25 May 2009


my state is looking pretty stupid and sounding pretty weak these days. we are gridlocked financially, on the brink of economic collapse, and the entire political system is in desperate need of a reorganization.

first, there's prop 13. in 1978, the voters of california passed a ballot initiative to cap property taxes. in those first years, californians saved about $530 million per year. imagine what that has cost california these past several years, as home values have skyrocketed while the state coffers saw little to no benefit.

since passing prop 13, californians have voted to spend billions more on pet projects, by that same ballot initiative power. a power clearly too great for the greater public. as opposed as i am to this outlier democracy, at its simplest, the problem with the ballot initiative system is really only two-fold.

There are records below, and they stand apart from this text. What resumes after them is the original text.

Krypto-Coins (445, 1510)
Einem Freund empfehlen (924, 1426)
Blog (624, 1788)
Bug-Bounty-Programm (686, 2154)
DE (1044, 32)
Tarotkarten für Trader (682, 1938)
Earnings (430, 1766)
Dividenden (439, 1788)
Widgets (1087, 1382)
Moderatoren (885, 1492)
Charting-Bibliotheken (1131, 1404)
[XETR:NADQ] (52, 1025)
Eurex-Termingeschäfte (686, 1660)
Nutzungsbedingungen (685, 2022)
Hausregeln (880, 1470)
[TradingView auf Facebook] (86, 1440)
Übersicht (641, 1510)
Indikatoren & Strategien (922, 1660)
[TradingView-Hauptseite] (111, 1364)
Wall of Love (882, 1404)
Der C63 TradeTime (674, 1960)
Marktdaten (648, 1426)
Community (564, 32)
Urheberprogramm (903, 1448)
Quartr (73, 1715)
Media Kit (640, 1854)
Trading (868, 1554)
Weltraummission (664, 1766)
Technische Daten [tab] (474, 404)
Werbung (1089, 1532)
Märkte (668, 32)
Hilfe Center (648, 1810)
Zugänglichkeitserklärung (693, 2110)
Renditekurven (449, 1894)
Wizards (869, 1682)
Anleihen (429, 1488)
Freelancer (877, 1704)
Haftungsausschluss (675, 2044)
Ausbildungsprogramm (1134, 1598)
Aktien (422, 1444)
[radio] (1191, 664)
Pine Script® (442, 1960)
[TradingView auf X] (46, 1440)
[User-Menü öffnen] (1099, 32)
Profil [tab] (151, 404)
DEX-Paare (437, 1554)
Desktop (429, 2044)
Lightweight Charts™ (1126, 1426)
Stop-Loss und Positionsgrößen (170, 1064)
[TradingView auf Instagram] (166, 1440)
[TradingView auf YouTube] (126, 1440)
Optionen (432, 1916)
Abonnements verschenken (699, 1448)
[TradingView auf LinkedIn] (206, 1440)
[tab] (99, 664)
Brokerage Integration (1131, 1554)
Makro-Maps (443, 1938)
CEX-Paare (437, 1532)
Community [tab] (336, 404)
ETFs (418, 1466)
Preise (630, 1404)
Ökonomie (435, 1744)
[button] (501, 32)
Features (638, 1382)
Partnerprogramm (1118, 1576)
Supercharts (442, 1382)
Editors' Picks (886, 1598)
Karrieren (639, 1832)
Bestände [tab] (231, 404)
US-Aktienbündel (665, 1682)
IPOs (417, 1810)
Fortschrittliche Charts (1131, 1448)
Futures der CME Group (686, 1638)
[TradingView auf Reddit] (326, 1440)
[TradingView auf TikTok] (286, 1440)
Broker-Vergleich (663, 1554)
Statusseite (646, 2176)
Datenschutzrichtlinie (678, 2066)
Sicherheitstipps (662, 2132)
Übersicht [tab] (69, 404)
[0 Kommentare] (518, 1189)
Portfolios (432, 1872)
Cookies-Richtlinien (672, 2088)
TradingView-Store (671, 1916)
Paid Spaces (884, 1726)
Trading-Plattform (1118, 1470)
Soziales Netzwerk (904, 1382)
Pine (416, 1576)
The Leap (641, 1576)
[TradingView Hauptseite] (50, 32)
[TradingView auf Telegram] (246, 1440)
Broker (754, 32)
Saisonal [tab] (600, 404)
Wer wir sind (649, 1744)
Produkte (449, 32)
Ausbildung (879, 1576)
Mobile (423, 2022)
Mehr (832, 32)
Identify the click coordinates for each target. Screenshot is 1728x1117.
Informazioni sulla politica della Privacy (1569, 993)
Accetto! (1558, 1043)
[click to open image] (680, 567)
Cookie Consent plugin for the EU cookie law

first, it generally means that the side with the most money buys the most advertisements, which means that the rich guys in special interests suits are buying laws. and that's because, secondly, the system gives legislative power to dummies, whose emotional connection to the issue is the driving force behind which way we pull the lever.

folks, we elect representatives to read bills, study history, hear both sides. we the voters either see some skewed pieces of propaganda, or we go off and read a 3-paragraph synopsis that makes less sense than memento, and then collectively, we vote to make laws.

let me make this clear, we are not educated enough in all of the intricacies of law, politics, and history to make laws. it is above our voting grade. and dear california, we will be in bankruptcy, and we will take the country with us, if we do not get our act together and fix this broken political system.




  1. I can't help wondering how bad things need to get before anything changes. (And, I don't want to imagine what that's going to look like.) I was a poll worker in Orange County last week for the "Special" Election, and you should have heard some of the crap I had to listen to (even though, technically, people weren't supposed to talk about anything political). They just couldn't help themselves. "Legislative power to dummies," indeed.